In 2005, UCH was redesignated by the American Nurses Credentialing Center (ANCC) as a magnet facility. In 2010, the hospital received its third redesignation of Magnet status. The hospital is currently pursuing its fourth Magnet designation.

Hospital Safety Rankings

The Leapfrog Hospital Safety Grade is a public service provided by The Leapfrog Group, an independent nonprofit organization committed to driving quality, safety, and transparency in the U.S. health system.
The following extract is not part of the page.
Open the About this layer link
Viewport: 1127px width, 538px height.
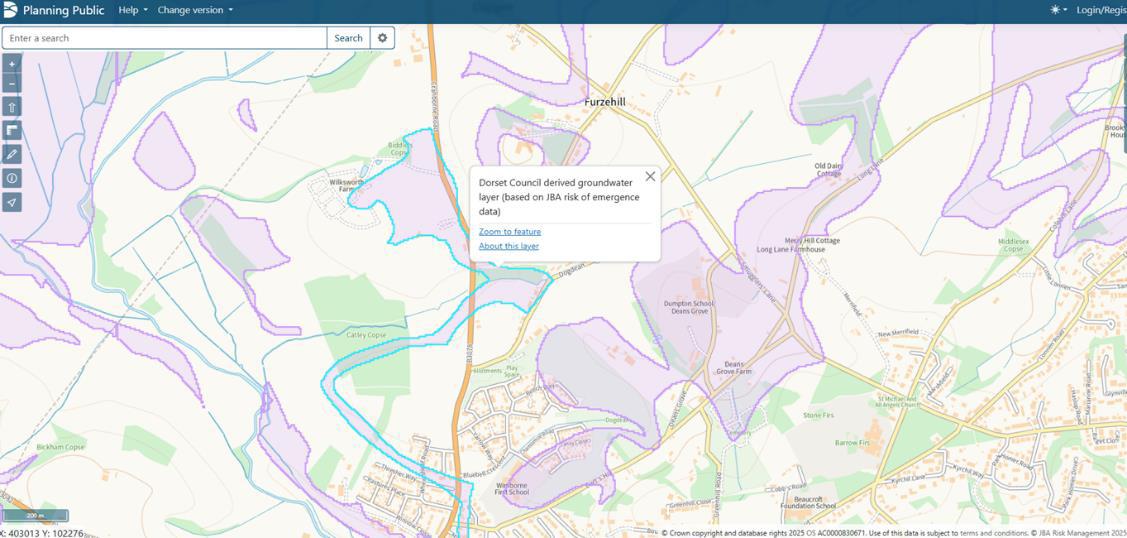(509, 246)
For Fall 2021, UCHealth University of Colorado Hospital has maintained its 'D' grade, with 'A' being the highest possible grade and 'F' being the lowest.

Facilities

The Anschutz Inpatient Pavilion 
The Anschutz Outpatient Pavilion
The Anschutz Cancer Pavilion 
Rocky Mountain Lions Eye Institute 
May Bonfils Stanton Clinics 
Center for Dependency, Addiction and Rehabilitation 
The Lone Tree Health Center
Six primary care clinics located in Aurora, Denver, Westminster, Boulder and Lone Tree

History
The University of Colorado University Hospital was originally created on October 1, 1989, as a nonprofit corporation pursuant to an act of the Colorado General Assembly, and after the act was declared unconstitutional by the Colorado Supreme Court in 1990, was recreated in 1991 as the University of Colorado Hospital Authority as a government agency. University of Colorado Health was formed on 31 January 2012 (doing business as UCHealth since 2014) as a joint operating company between the authority and Poudre Valley Health (of Poudre Valley Hospital).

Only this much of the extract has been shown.